-- begin Input data --

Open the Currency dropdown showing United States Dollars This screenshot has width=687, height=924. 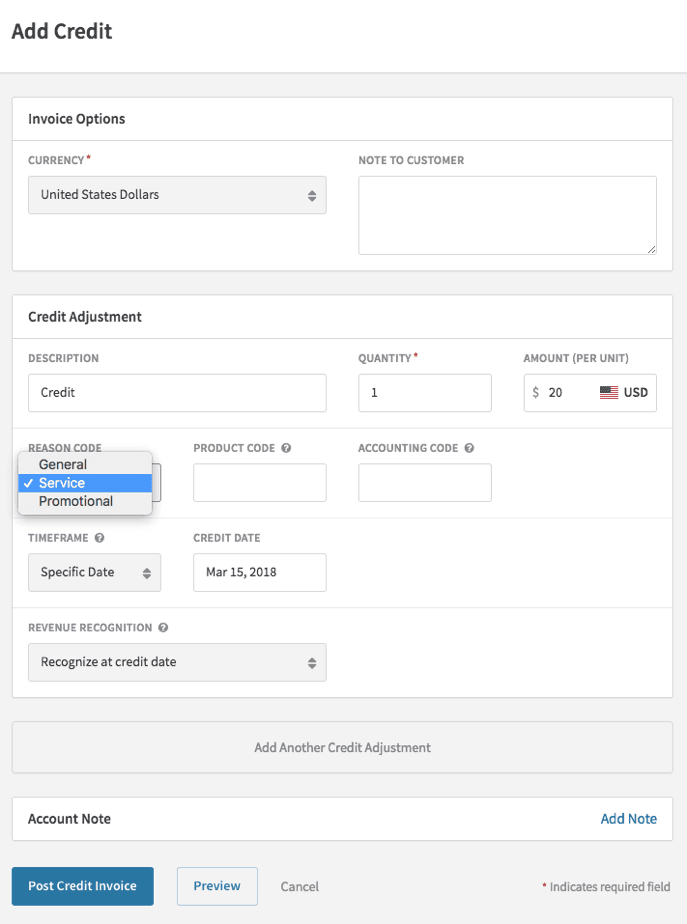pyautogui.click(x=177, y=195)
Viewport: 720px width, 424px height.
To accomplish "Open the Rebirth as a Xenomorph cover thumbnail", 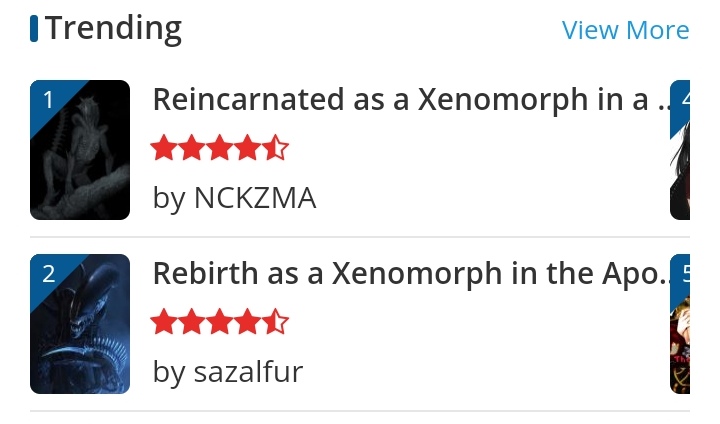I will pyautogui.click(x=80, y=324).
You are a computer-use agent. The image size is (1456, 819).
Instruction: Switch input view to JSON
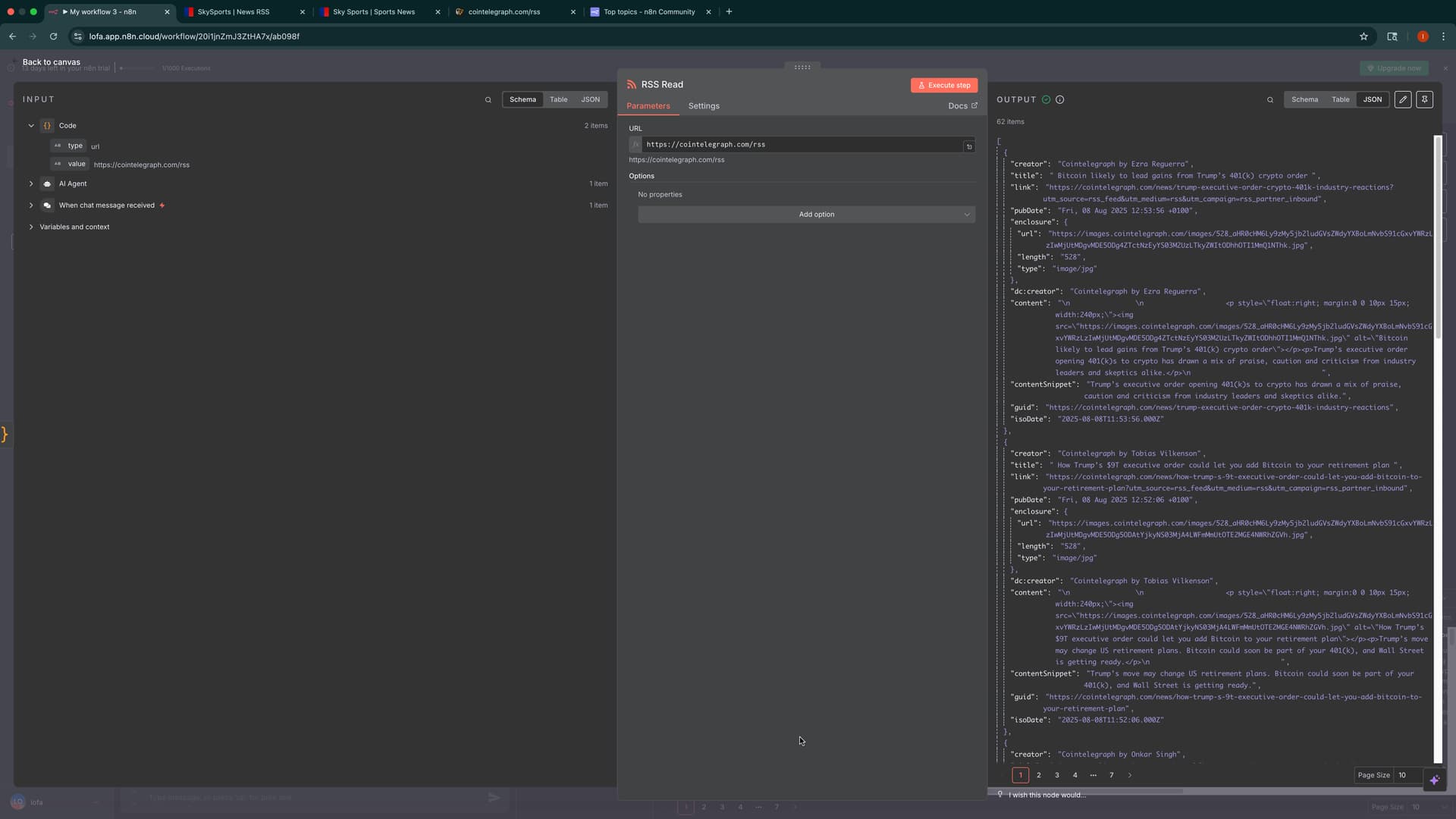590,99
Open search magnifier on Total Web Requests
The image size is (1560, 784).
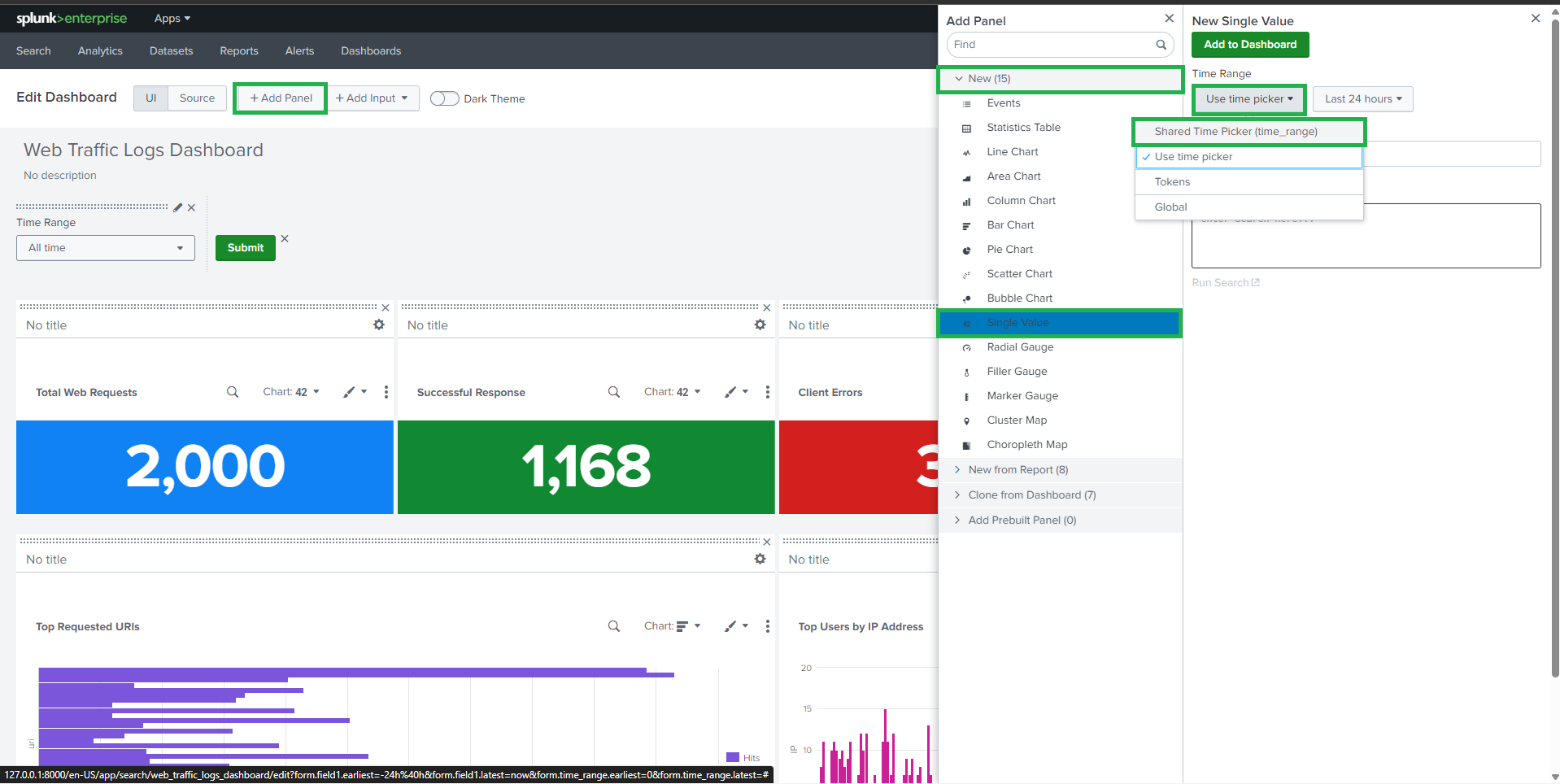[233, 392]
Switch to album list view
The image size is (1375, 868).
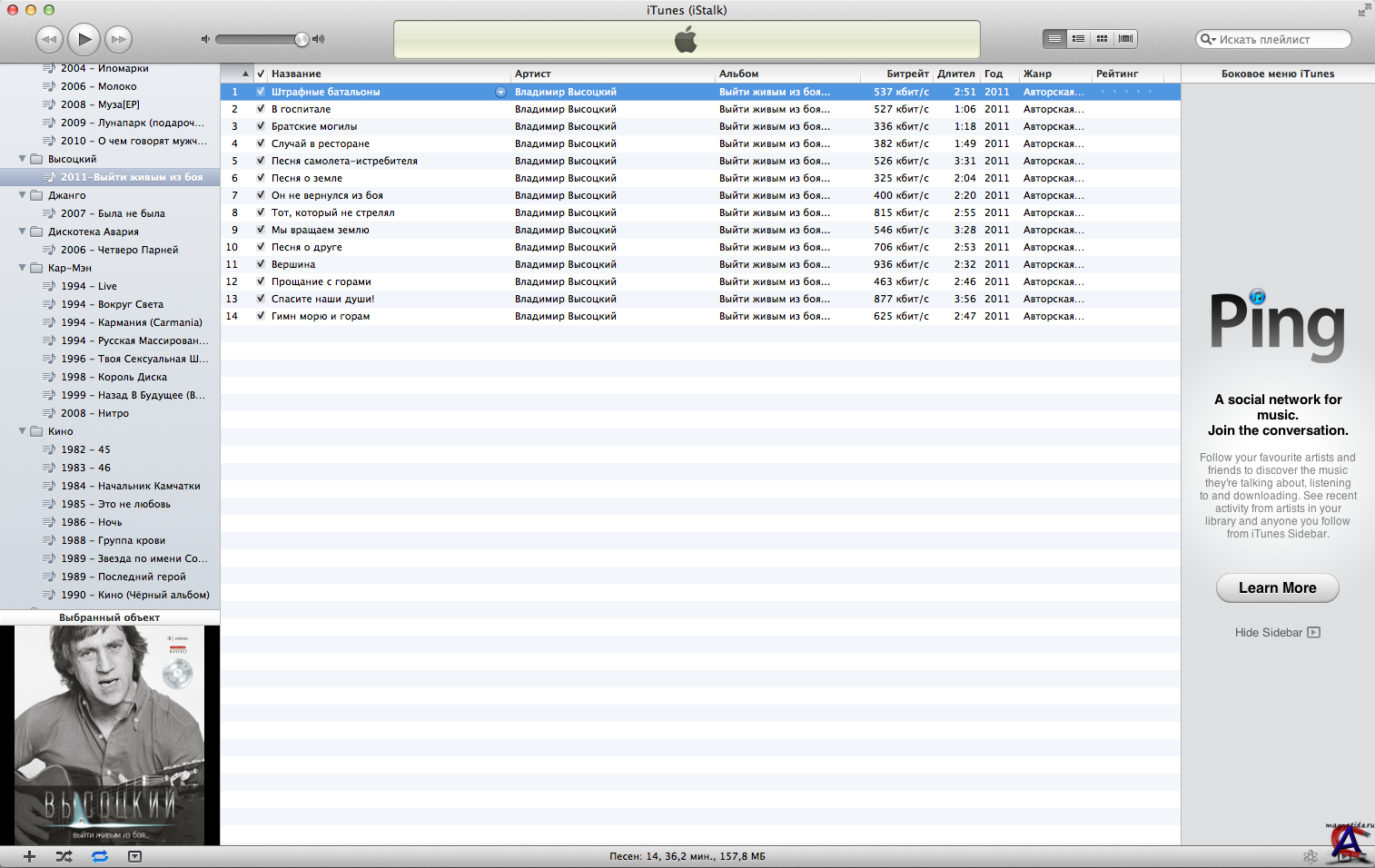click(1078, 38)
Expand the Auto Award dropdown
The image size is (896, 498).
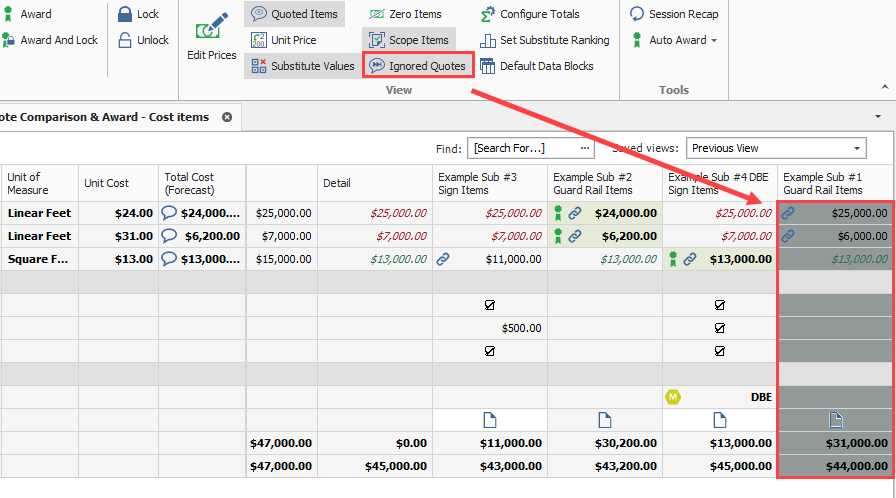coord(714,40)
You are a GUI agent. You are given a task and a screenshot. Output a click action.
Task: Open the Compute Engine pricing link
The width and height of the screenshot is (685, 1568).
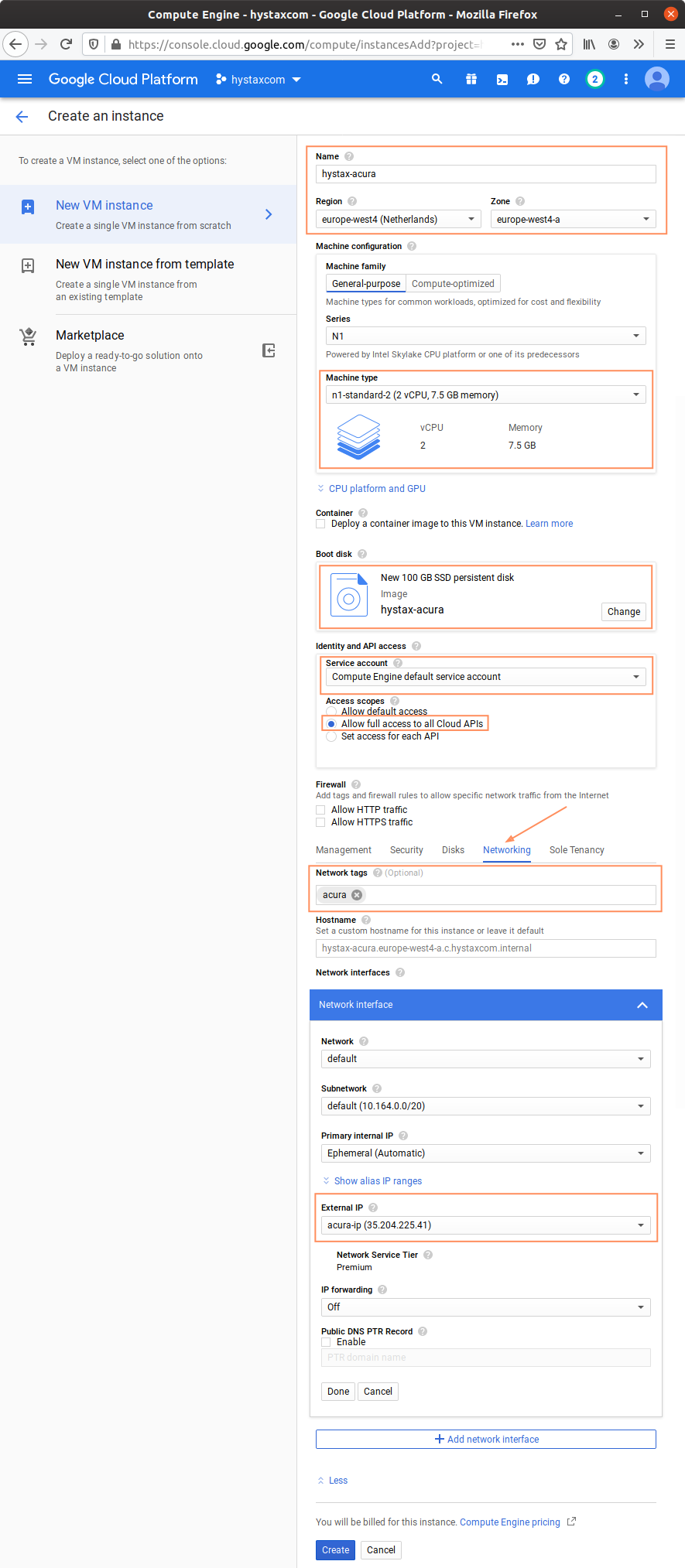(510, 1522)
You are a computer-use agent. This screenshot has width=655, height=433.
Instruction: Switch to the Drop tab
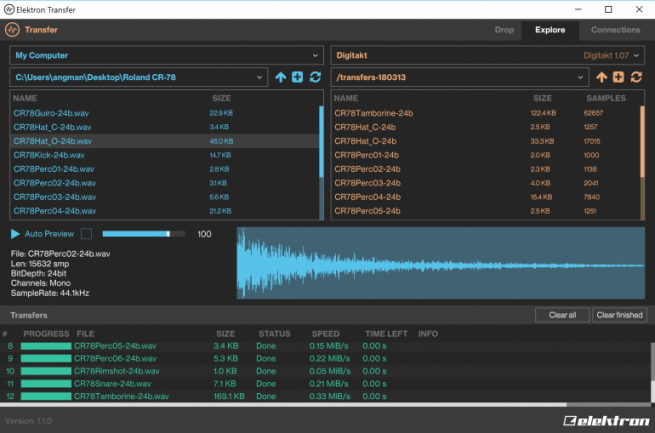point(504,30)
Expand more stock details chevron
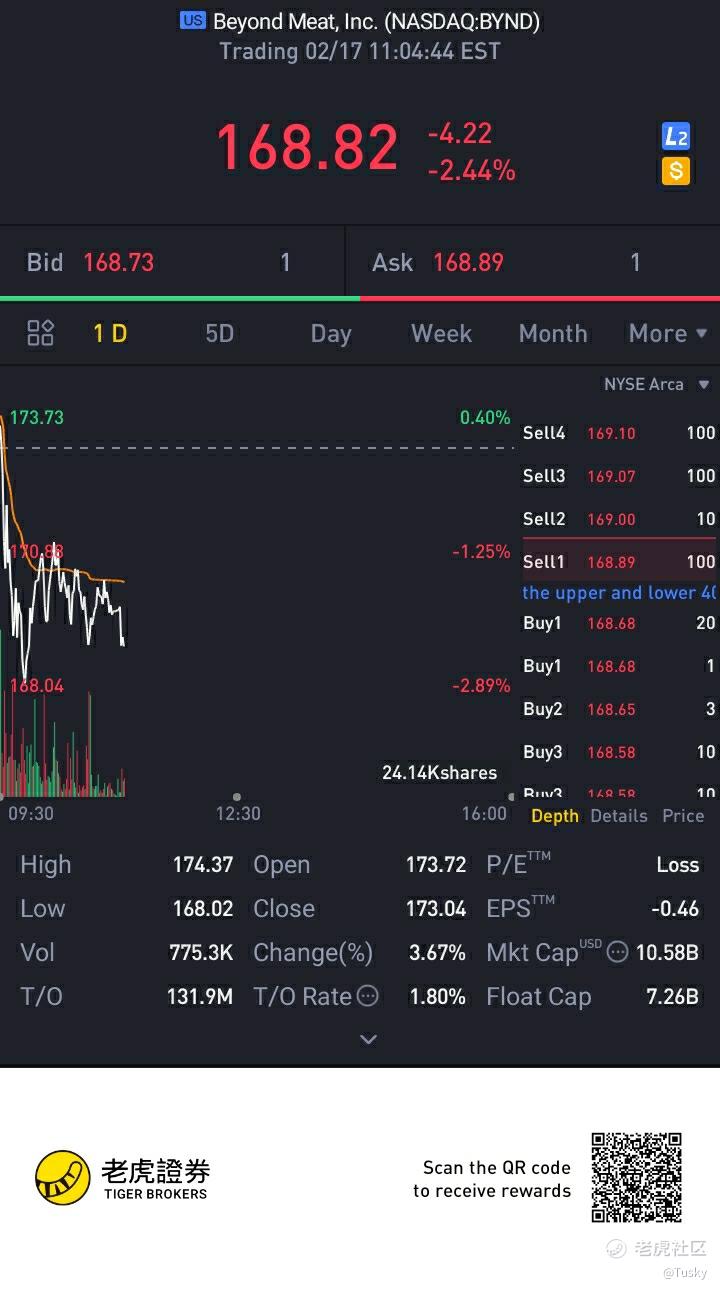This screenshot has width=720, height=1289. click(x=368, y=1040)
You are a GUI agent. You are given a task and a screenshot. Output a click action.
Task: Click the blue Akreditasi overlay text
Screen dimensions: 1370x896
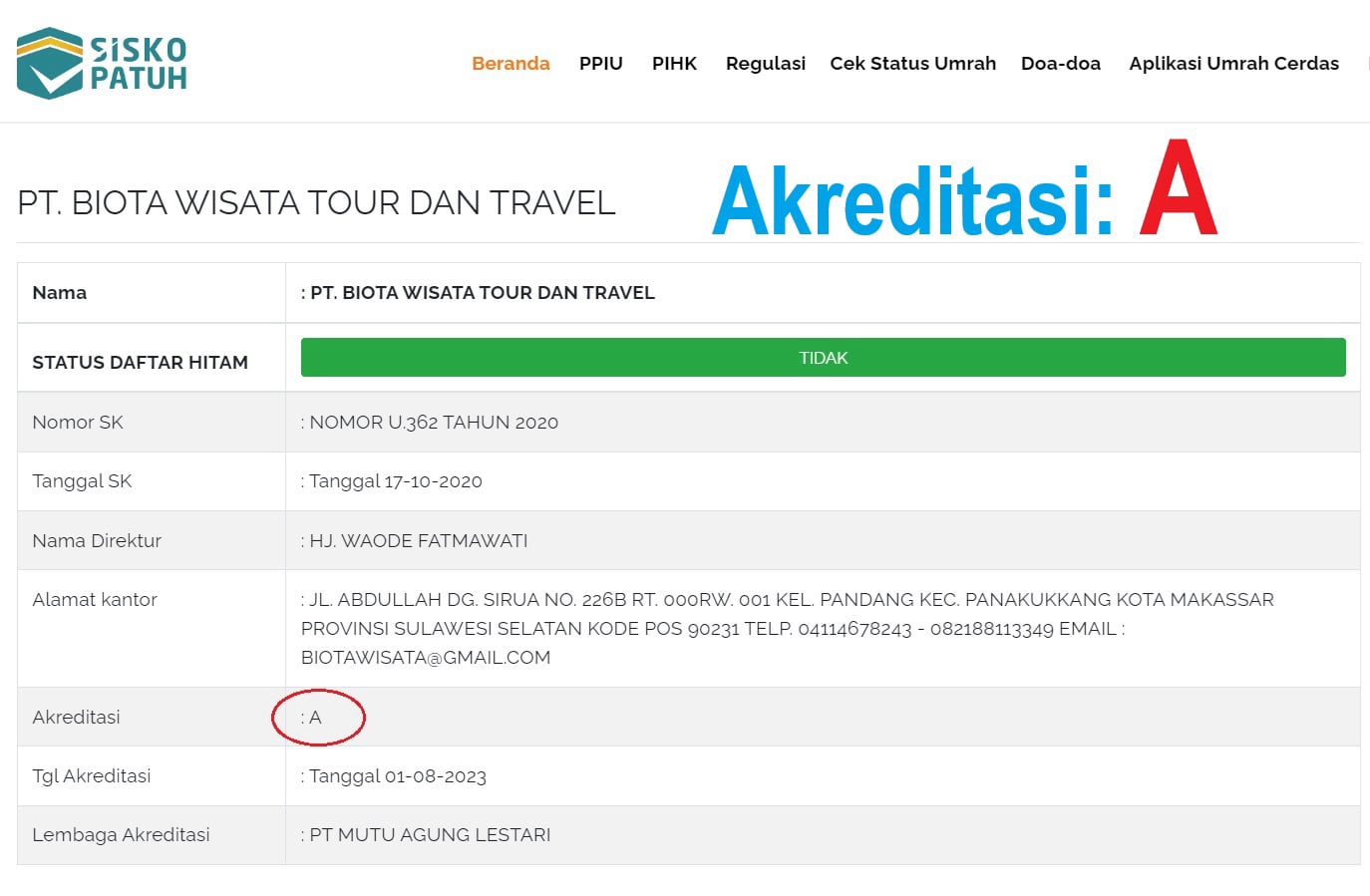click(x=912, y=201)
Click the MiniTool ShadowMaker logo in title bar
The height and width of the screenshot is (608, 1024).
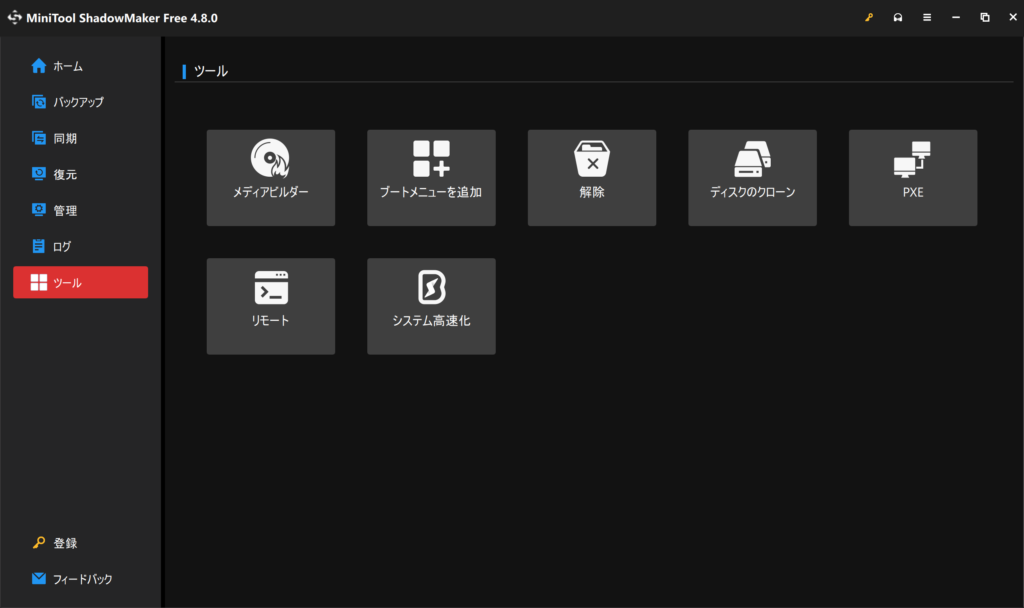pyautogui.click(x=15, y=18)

-- end Input data --

→ **Your objective**: Can you format the lines starting with the line that contains "You are a computer-use agent. This" and going on through the end of the rows as a Markdown table with the columns No. and Text, numbering each line and skipping blank lines? Leave the pictures out of your answer.

→ **Correct answer**:
| No. | Text |
|---|---|
| 1 | You are a computer-use agent. This screenshot has width=655, height=433. |
| 2 | Instruction: Switch to the Drop tab |
| 3 | point(504,30) |
| 4 | Expand more stock details chevron |
| 5 | This screenshot has width=720, height=1289. click(x=368, y=1040) |
| 6 | You are a GUI agent. You are given a task and a screenshot. Output a click action. |
| 7 | Task: Click the blue Akreditasi overlay text |
| 8 | Screen dimensions: 1370x896 |
| 9 | click(x=912, y=201) |
| 10 | Click the MiniTool ShadowMaker logo in title bar |
| 11 | The height and width of the screenshot is (608, 1024). |
| 12 | pyautogui.click(x=15, y=18) |